MixGAN: A Hybrid Semi-Supervised and Generative Approach for DDoS Detection in Cloud-Integrated IoT Networks
Wu, Tongxi, Xu, Chenwei, Yang, Jin
The proliferation of cloud-integrated IoT systems has intensified exposure to Distributed Denial of Service (DDoS) attacks due to the expanded attack surface, heterogeneous device behaviors, and limited edge protection. However, DDoS detection in this context remains challenging because of complex traffic dynamics, severe class imbalance, and scarce labeled data. While recent methods have explored solutions to address class imbalance, many still struggle to generalize under limited supervision and dynamic traffic conditions. To overcome these challenges, we propose MixGAN, a hybrid detection method that integrates conditional generation, semi-supervised learning, and robust feature extraction.
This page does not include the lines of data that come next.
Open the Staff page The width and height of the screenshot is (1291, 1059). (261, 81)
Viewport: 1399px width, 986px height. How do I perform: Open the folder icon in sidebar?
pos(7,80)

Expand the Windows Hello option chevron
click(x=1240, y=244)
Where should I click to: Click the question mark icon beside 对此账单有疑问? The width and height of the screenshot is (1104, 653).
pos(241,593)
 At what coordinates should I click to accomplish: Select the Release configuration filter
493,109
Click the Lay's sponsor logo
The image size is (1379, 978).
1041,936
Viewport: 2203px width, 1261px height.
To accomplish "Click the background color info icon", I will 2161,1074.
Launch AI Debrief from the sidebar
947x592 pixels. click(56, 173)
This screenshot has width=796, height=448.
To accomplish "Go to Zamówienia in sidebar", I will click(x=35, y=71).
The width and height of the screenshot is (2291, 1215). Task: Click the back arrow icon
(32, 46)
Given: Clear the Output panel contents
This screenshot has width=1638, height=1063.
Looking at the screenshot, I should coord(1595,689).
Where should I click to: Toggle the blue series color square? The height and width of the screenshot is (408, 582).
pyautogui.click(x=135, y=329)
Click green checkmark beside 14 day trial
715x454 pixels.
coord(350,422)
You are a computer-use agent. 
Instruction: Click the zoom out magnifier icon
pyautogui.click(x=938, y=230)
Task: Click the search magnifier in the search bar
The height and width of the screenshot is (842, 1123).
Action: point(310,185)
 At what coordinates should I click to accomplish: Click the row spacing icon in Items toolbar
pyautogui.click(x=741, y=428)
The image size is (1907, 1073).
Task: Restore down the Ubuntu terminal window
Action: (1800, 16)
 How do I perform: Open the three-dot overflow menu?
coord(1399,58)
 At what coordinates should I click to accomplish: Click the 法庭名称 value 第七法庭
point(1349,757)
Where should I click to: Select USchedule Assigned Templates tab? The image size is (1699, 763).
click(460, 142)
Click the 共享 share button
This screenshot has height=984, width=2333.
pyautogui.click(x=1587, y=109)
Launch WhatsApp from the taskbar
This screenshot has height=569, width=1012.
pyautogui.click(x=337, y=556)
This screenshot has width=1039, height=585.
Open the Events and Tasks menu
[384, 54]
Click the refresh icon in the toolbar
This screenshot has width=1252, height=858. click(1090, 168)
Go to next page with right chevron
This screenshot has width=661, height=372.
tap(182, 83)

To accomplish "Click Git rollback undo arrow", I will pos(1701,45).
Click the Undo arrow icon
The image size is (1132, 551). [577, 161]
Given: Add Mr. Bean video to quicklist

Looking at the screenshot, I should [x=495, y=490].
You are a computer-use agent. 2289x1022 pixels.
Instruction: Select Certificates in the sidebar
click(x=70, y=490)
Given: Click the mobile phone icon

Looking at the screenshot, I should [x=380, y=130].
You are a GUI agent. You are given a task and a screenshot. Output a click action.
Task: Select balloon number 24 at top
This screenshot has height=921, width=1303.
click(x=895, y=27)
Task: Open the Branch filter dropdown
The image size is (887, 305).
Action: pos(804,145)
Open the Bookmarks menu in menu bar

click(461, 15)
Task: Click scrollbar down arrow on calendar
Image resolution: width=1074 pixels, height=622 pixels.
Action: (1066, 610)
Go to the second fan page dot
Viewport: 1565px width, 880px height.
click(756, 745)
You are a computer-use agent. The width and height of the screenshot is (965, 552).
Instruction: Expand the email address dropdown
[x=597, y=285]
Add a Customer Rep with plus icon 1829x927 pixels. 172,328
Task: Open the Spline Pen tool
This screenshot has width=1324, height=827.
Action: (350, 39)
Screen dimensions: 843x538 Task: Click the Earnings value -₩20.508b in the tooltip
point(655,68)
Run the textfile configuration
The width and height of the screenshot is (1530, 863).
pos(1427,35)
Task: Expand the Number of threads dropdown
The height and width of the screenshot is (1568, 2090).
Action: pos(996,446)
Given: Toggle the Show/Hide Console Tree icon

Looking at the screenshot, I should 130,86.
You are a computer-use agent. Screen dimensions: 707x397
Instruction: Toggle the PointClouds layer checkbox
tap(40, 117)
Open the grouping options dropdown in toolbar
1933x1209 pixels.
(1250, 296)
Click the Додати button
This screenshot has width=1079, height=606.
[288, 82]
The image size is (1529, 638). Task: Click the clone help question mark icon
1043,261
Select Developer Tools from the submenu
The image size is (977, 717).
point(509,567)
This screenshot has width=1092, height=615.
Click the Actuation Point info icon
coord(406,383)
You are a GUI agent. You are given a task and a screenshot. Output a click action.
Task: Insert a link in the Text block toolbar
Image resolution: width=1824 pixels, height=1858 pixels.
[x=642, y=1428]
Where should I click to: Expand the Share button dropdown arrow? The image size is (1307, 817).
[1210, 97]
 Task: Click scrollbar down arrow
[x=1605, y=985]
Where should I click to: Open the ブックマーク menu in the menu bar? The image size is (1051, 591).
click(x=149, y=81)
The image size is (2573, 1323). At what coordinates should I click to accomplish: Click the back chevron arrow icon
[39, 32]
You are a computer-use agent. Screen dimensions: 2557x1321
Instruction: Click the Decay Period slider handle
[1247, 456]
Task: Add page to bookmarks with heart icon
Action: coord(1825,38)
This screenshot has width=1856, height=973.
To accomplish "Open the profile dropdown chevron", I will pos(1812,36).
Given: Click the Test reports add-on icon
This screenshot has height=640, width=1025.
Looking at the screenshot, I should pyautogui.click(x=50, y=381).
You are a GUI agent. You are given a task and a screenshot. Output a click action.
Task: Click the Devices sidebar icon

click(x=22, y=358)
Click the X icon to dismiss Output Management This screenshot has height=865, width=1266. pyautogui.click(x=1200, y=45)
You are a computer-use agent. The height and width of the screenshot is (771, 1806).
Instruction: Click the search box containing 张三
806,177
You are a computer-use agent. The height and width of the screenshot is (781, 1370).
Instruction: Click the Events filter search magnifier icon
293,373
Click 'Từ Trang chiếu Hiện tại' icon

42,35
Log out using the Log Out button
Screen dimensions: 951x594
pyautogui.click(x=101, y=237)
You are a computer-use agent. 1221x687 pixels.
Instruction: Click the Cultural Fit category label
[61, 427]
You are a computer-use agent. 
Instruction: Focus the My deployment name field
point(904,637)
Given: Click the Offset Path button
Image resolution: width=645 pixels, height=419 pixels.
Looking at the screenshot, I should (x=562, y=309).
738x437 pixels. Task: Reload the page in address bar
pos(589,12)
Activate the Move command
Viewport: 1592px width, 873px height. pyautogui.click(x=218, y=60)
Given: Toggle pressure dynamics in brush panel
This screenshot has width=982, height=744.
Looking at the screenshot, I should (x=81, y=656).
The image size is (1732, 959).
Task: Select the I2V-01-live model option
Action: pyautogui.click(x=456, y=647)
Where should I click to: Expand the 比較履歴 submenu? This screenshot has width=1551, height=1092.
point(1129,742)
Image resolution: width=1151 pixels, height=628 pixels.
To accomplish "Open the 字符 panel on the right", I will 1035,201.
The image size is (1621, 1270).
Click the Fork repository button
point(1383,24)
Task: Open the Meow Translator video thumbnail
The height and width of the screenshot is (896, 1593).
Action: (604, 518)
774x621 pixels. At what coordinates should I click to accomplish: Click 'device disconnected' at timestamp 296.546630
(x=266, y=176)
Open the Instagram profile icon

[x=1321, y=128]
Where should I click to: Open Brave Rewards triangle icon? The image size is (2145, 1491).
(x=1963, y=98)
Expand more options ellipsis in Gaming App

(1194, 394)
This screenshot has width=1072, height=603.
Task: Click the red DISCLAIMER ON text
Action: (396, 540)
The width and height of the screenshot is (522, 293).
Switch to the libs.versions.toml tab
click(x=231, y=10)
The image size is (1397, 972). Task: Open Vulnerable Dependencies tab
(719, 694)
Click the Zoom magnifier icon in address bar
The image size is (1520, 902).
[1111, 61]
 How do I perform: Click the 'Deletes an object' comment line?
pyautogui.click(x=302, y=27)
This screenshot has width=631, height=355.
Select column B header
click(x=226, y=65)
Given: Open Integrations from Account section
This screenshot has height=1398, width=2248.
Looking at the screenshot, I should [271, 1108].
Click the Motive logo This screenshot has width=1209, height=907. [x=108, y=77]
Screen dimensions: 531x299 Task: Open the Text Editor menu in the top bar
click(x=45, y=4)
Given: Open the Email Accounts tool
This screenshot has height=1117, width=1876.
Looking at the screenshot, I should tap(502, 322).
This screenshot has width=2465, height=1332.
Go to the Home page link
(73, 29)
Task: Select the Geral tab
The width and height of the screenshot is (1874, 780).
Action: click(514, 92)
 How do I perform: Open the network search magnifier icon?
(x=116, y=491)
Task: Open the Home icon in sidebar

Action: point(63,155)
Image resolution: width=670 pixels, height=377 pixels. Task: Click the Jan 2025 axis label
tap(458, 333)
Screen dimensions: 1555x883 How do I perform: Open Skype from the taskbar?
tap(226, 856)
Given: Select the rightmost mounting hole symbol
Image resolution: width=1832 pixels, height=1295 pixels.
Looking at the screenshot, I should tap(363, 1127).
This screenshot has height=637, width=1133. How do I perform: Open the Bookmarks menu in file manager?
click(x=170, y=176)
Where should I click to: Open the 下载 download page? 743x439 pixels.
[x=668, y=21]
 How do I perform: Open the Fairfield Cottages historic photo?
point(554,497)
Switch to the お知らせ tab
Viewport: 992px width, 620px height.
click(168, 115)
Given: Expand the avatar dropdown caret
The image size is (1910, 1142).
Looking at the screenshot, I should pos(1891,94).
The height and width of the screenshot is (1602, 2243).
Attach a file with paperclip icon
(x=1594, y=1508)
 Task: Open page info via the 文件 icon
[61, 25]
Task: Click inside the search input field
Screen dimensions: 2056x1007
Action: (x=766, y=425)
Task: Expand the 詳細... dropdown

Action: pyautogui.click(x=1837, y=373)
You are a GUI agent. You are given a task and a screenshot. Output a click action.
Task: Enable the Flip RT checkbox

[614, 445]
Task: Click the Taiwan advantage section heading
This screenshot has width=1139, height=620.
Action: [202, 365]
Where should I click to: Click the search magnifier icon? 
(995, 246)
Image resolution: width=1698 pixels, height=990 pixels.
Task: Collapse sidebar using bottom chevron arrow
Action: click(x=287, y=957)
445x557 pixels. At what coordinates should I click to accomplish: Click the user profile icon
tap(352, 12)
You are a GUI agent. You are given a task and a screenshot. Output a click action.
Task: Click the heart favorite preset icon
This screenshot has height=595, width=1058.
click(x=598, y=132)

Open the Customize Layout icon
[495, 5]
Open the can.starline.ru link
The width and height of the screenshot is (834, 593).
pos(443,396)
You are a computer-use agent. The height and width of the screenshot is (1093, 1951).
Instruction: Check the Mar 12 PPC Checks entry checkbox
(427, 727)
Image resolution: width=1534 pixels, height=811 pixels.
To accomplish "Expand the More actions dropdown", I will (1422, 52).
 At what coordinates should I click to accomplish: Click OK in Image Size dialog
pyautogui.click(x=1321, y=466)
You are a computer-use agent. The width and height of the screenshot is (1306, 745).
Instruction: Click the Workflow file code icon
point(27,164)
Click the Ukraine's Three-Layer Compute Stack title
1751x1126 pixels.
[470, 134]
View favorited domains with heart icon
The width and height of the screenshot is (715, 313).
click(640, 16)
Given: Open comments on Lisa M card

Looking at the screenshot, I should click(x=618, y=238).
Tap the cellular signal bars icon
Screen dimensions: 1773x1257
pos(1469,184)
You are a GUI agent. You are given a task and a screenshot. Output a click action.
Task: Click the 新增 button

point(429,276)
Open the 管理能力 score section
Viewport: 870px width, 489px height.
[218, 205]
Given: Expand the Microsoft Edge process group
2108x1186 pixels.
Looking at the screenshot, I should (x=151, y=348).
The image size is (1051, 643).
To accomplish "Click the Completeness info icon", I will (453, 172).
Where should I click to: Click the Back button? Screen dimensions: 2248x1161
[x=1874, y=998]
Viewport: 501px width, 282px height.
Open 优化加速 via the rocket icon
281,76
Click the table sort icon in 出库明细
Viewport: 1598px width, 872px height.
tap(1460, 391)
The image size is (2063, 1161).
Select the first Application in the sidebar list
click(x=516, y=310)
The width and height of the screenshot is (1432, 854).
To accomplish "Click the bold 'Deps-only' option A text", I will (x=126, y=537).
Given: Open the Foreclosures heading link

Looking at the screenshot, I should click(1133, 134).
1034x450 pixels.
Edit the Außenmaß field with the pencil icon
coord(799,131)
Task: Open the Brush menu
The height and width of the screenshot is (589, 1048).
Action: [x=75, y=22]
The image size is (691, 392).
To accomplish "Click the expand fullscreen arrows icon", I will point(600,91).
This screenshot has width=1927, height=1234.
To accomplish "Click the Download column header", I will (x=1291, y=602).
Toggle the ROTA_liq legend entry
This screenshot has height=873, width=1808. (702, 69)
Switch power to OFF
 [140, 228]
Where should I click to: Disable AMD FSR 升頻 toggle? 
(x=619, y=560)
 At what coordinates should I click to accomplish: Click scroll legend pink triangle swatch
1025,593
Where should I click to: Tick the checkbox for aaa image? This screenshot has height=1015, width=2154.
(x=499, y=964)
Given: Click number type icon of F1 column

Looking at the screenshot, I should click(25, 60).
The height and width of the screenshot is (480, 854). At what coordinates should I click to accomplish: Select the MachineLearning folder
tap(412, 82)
Specifically, to handle complex temporal traffic patterns, we design a 1-D WideResNet backbone composed of temporal convolutional layers with residual connections, which effectively capture local burst patterns in traffic sequences. To alleviate class imbalance and label scarcity, we use a pre-trained CTGAN to generate synthetic minority-class (DDoS attack) samples that complement unlabeled data. Furthermore, to mitigate the effect of noisy pseudo-labels, we introduce a MixUp-Average-Sharpen (MAS) strategy that constructs smoothed and sharpened targets by averaging predictions over augmented views and reweighting them towards high-confidence classes. Experiments on NSL-KDD, BoT -IoT, and CICIoT2023 demonstrate that MixGAN achieves up to 2.5% higher accuracy and 4% improvement in both TPR and TNR compared to state-of-the-art methods, confirming its robustness in large-scale IoT -cloud environments.